Information shown Block Start

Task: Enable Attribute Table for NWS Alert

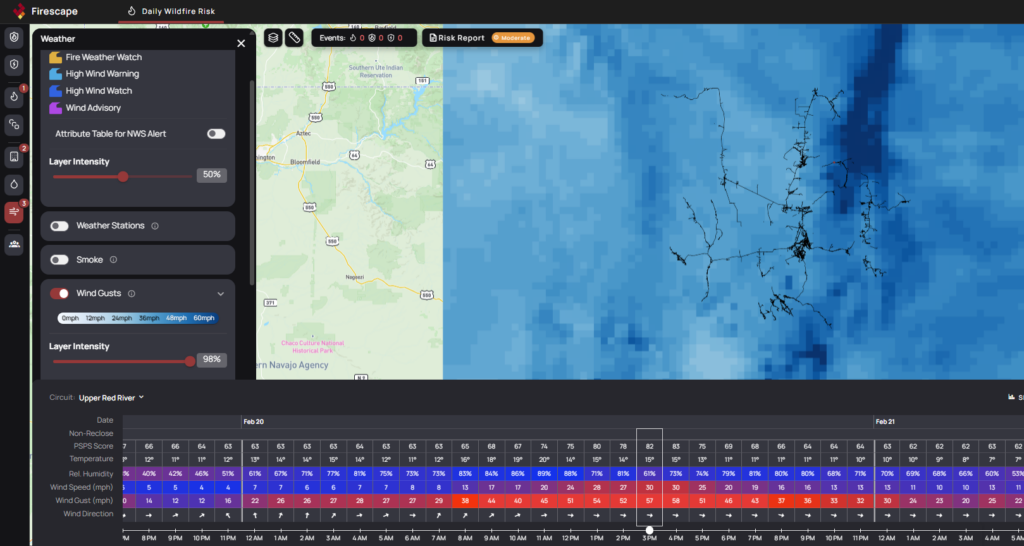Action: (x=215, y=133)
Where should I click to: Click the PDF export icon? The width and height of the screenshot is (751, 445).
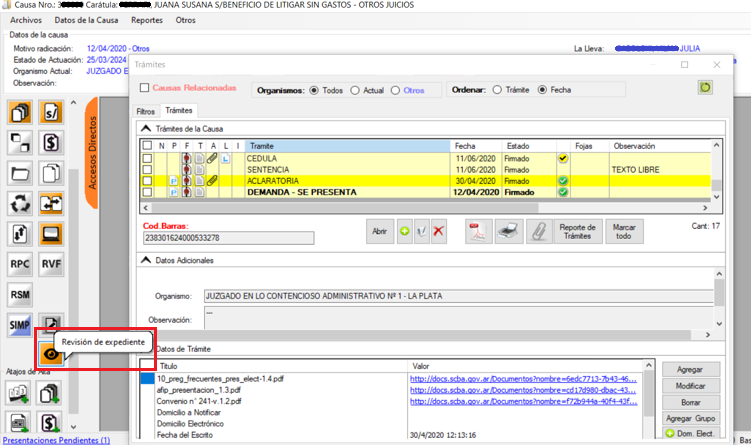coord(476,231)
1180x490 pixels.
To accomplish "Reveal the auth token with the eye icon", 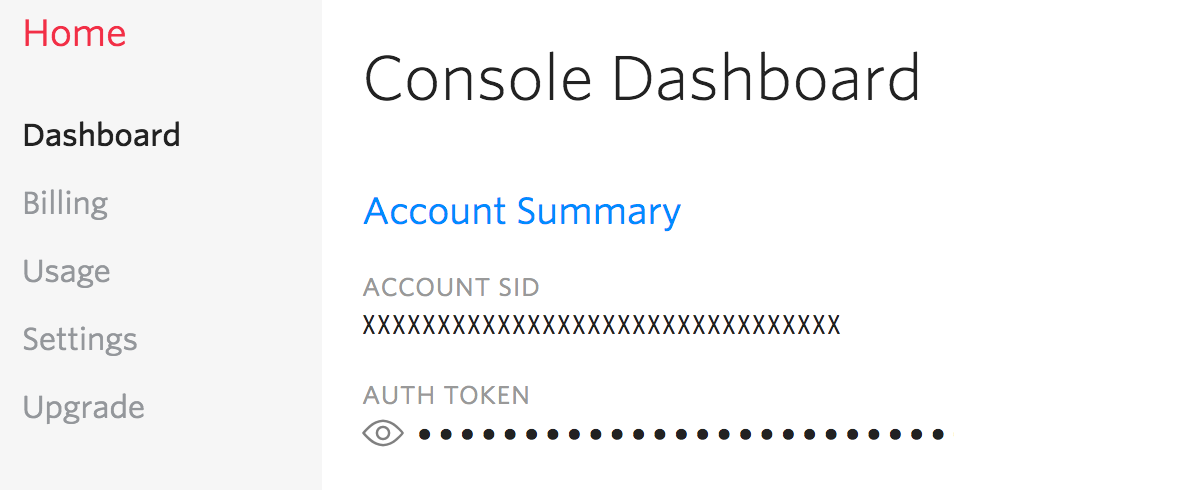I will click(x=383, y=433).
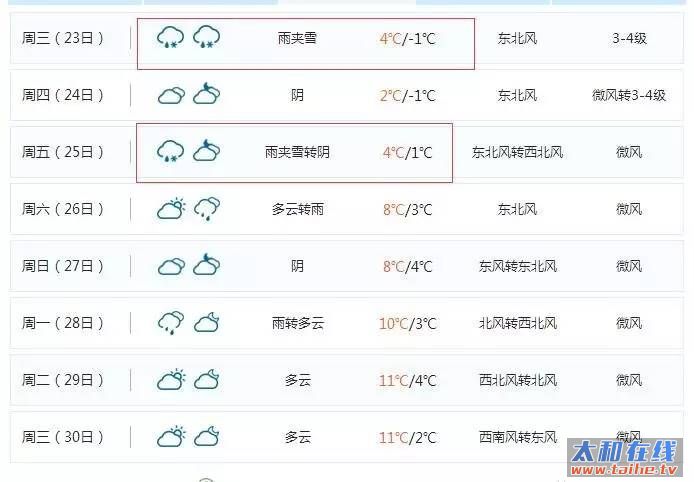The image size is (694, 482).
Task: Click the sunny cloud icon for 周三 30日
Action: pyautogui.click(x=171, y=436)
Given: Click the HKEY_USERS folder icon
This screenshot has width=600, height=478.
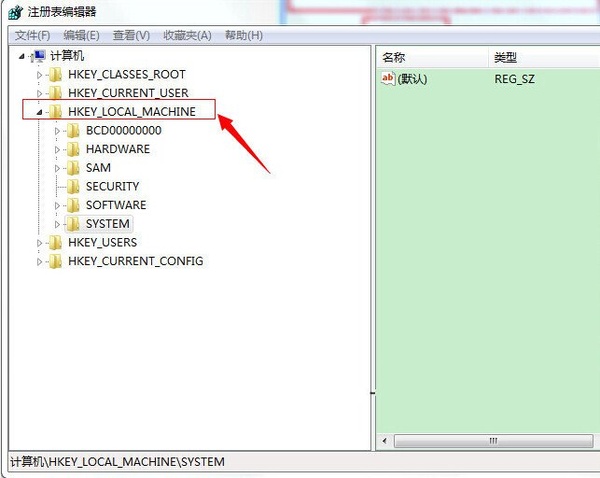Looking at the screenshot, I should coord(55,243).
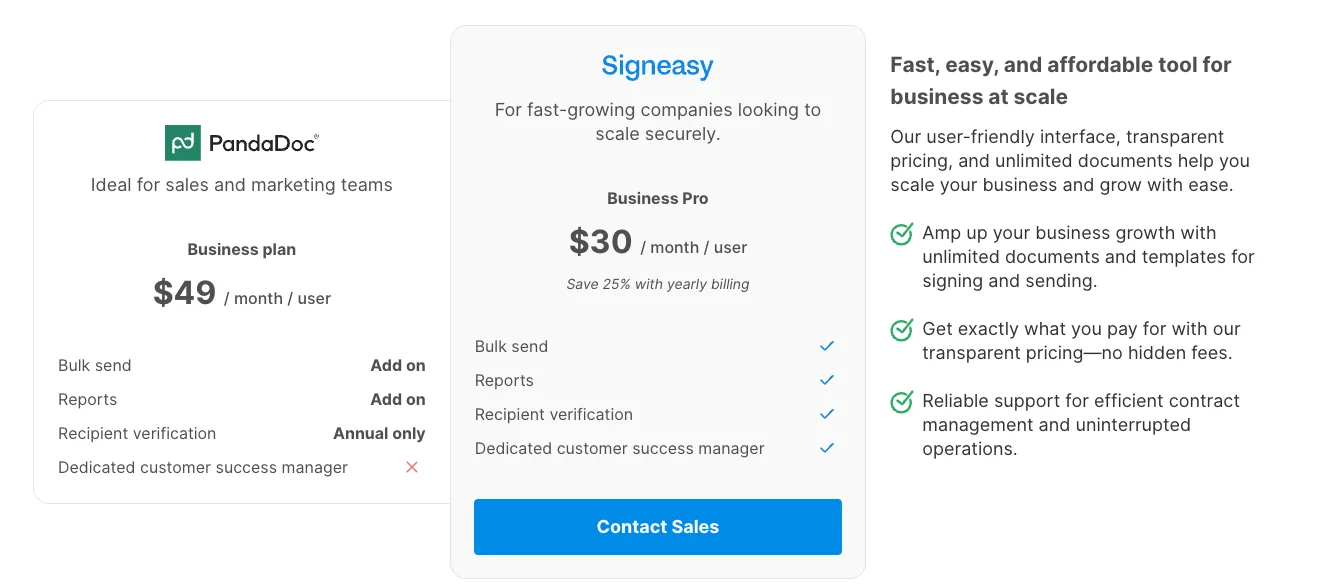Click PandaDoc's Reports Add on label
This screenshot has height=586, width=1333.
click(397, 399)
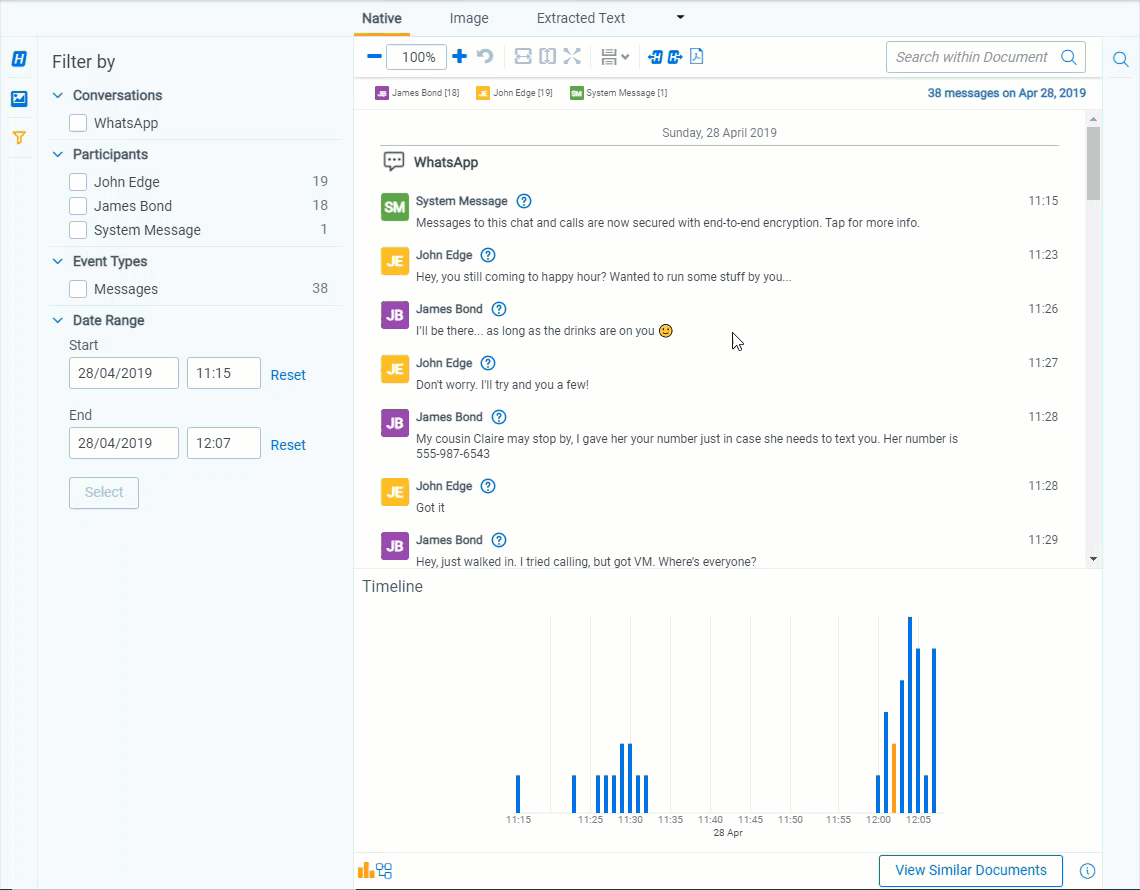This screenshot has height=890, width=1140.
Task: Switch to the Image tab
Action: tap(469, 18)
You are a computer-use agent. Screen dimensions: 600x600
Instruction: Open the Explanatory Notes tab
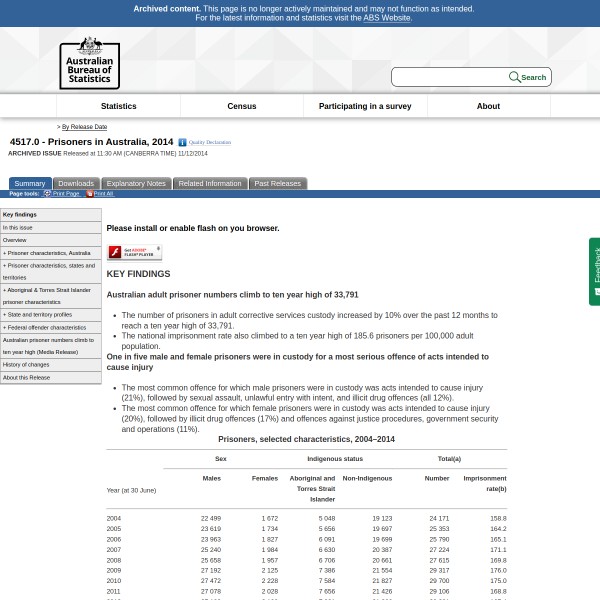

Information shown Block End

§ Work item
The exact lines from the one containing "This screenshot has width=600, height=478." through the end of the data are to be copied, with both ends kept and pictures left out.

§ Response for this exercise
This screenshot has width=600, height=478.
Looking at the screenshot, I should coord(55,243).
Click PandaDoc's Reports Add on label
This screenshot has height=586, width=1333.
click(397, 399)
This screenshot has height=890, width=1140.
Task: Switch to the Image tab
Action: tap(469, 18)
You are a computer-use agent. Screen dimensions: 600x600
Instruction: Open the Explanatory Notes tab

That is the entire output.